The Marathas had gained control of a considerable part of India in the intervening period (1707–1757). In 1758, they occupied Delhi, captured Lahore and drove out Timur Shah Durrani,[2] the son and viceroy of the Afghan ruler, Ahmad Shah Abdali. This was the high-water mark of the Maratha expansion, where the boundaries of their empire extended in the north to the Indus and the Himalayas, and in the south nearly to the extremity of the peninsula. This territory was ruled through the Peshwa, who talked of placing his son Bishvas Rao on the Mughal throne.[3] However Delhi still remained under the nominal control of Mughals, key Muslim intellectuals including Shah Waliullah and other Muslim clergy in India and Punjab were alarmed at these developments. In desperation they appealed to Ahmad Shah Abdali, the ruler of Afghanistan, to halt the threat.[4]

Prelude

Ahmad Shah Abdali (referred to in books as "The Abdali") angered by the news from his son and his allies was unwilling to allow the Marathas spread go unchecked. In 1759 he raised an army from the Pashtun tribes with help from the Baloch and his Rohilla ally Najib Khan. By the end of the year they had reached Lahore as well as Delhi and defeated the smaller enemy garrisons. Ahmed Shah, at this point, withdrew his army to Anupshahr, on the frontier of the Rohilla country, where he successfully convinced the Nawab of Oudh Shuja-ud-Daula to join his alliance against the Marathas.

File:6262.jpg
Nanasaheb Peshwa, of the Marathas.

"The lofty and spacious tents, lined with silks and broadcloths, were surmounted by large gilded ornaments, conspicuous at a distance... Vast numbers of elephants, flags of all descriptions, the finest horses, magnificently caparisoned ... seemed to be collected from every quarter ... it was an imitation of the more becoming and tasteful array of the Mughuls in the zenith of their glory." -- Grant Duff, describing the Maratha army[5]

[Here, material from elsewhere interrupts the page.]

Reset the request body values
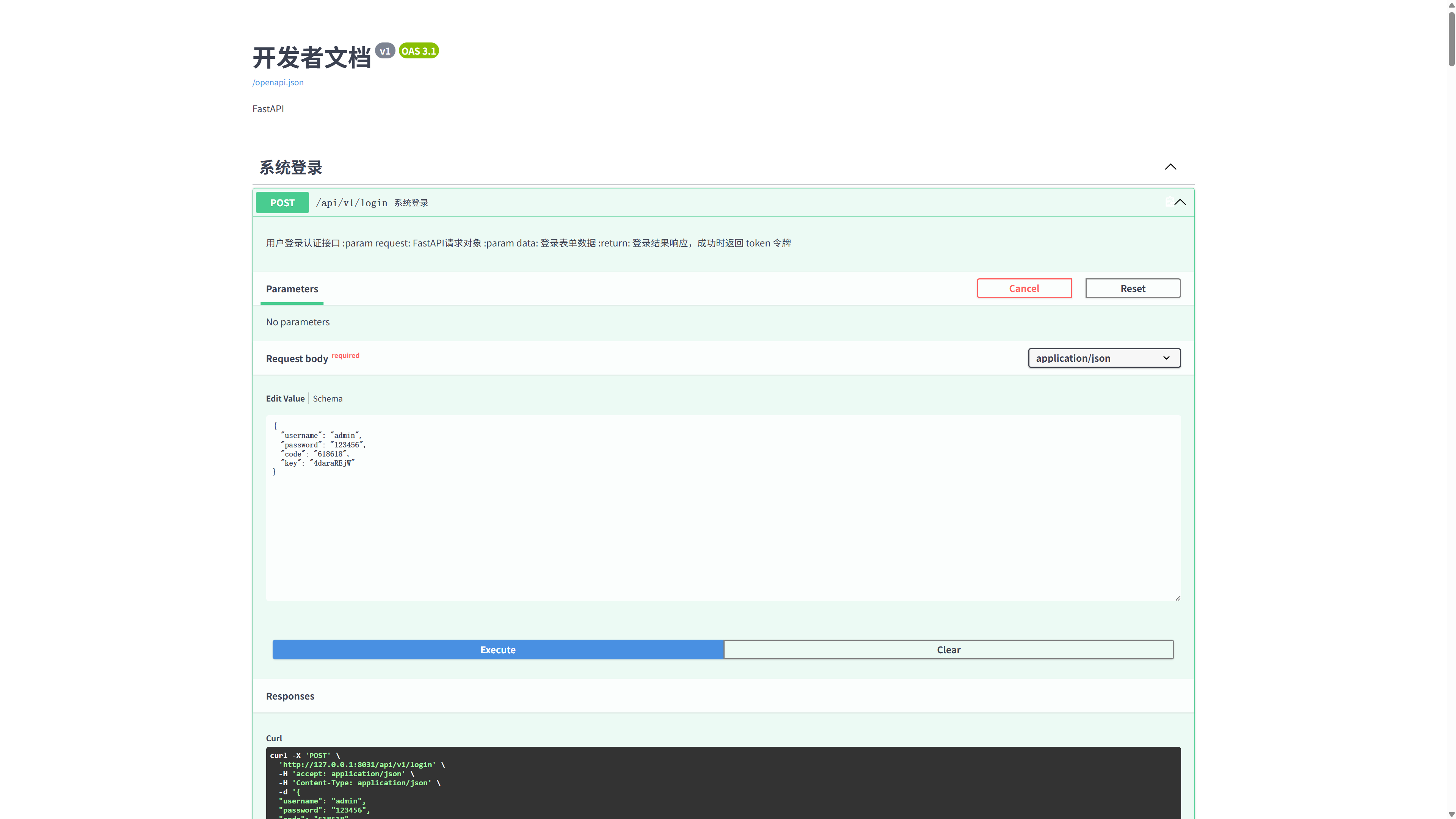Viewport: 1456px width, 819px height. click(1133, 288)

The Marathas under Sadashivrao Bhau (referred to as the Bhau or Bhao in sources) responded to the news of the Afghans' return to North India by raising an even bigger army, and they marched North. The Bhau's force was bolstered by some Mahratta forces under Holkar, Scindia, the Gaikwar, Gobind Pant, contingents of the Rajputs and Suraj Mal of the Jats. This combined army of over 100,000 regular troops captured the Mughal capital, Delhi, from a small Afghan garrison in December 1759. The Bhau ordered the sacking of the already depopulated city and is said to have planned to place his nephew and the Peshwa's son, Viswas Rao, on the Mughal throne.[citation needed] The Sikhs and Jats (with the exception of Ala Singh, the first Maharaja of Patiala), did not support the Marathas because of their refusal to sack Delhi, which was at that time a Maratha protectorate, and their only source of supplies in the north. Their withdrawal from the ensuing battle was to play a crucial role in its result.

Initial Skirmishes

“The Shah is said to have recited some verses of the Holy Quran,
and, having blown them on an arrow, discharged from his quiver into the river.
Raising then the cry “Bismillah-i-Allah-o-Akbar” meaning,
‘in the name of God the great God’ he plunged into the river,
followed by his bodyguards and the troops.”
-- One report of Ahmad Shah's crossing of the Jamuna river[6]

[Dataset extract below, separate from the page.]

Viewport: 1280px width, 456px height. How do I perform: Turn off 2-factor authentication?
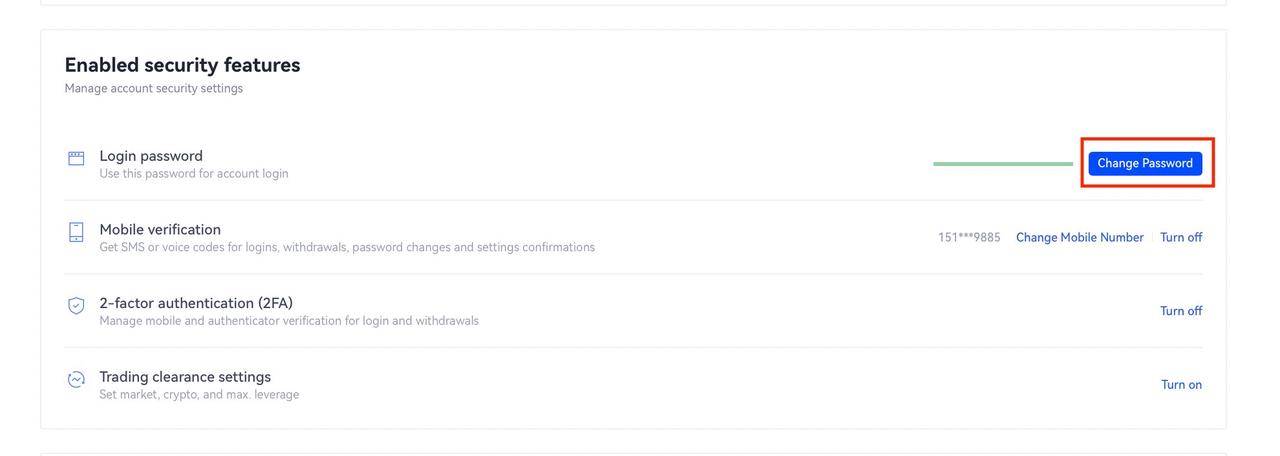point(1181,311)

With both sides poised for battle there followed much maneuvering, with skirmishes between the two armies fought at Karnal and Kunjpura. Kunjpura, on the banks of the Yamuna River sixty miles to the north of Delhi, was next stormed by the Marathas; the whole Afghan garrison was killed or enslaved[7]. Ahmad Shah was encamped on the left bank of the Yamuna River, which was swollen by rains, so that he was powerless to aid the garrison. The massacre of the Kunjpura garrison, within the sight of the Durrani camp, exasperated him to such an extent that he ordered crossing of the river at all costs[8]. The Ahmed Shah and his allies on 17 October 1760, broke up from Shahdara, marching South. Between the 23rd and 25th they were able to cross at Baghpat, a small town about twenty-four miles up the river, unopposed by the Marathas who were still preoccupied with the sacking of Kunjpura.

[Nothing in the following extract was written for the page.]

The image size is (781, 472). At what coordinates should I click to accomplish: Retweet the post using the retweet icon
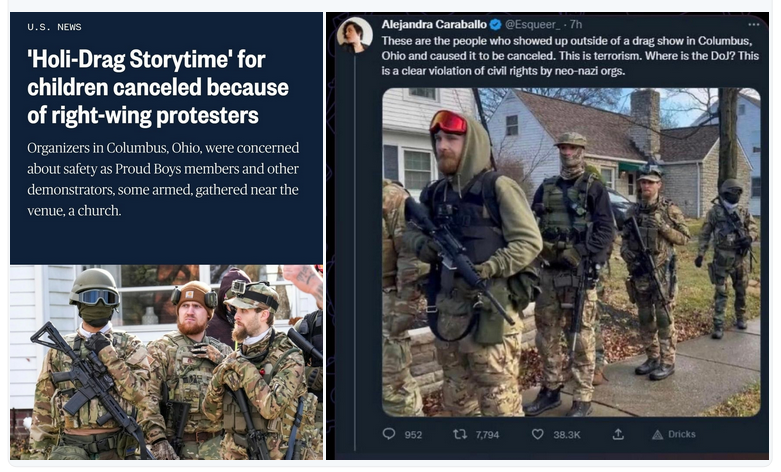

After the Marathas failed to prevent Abdali's forces crossing the Yamuna river, they set up defensive works in the ground near Panipat, thereby blocking Ahmad's access back to Afghanistan just as his forces blocked theirs to the south. However, in the afternoon of the 26th, Ahmad Shah's advance guard reached Sambalka, about half-way between Sonpat and Panipat, where they encountered the vanguard of the Mahrattas. A fierce skirmish ensued, in which the Afghans lost a thousand men, killed and wounded, but drove back the Mahrattas to their main body, which kept on retreating slowly for several days. This led to the partial encirclement of the Maratha army. In skirmishes that followed, Gobind Pant Bundela, with 10,000 light cavalry on a foraging mission, was surprised and slain by an Afghan force near Meerut. This in turn was followed by the loss of another 2,000 Maratha soldiers, who were delivering salaries for the soldiers from Delhi. This completed the encirclement, Ahmad Shah had cut off the Maratha Army's supply lines.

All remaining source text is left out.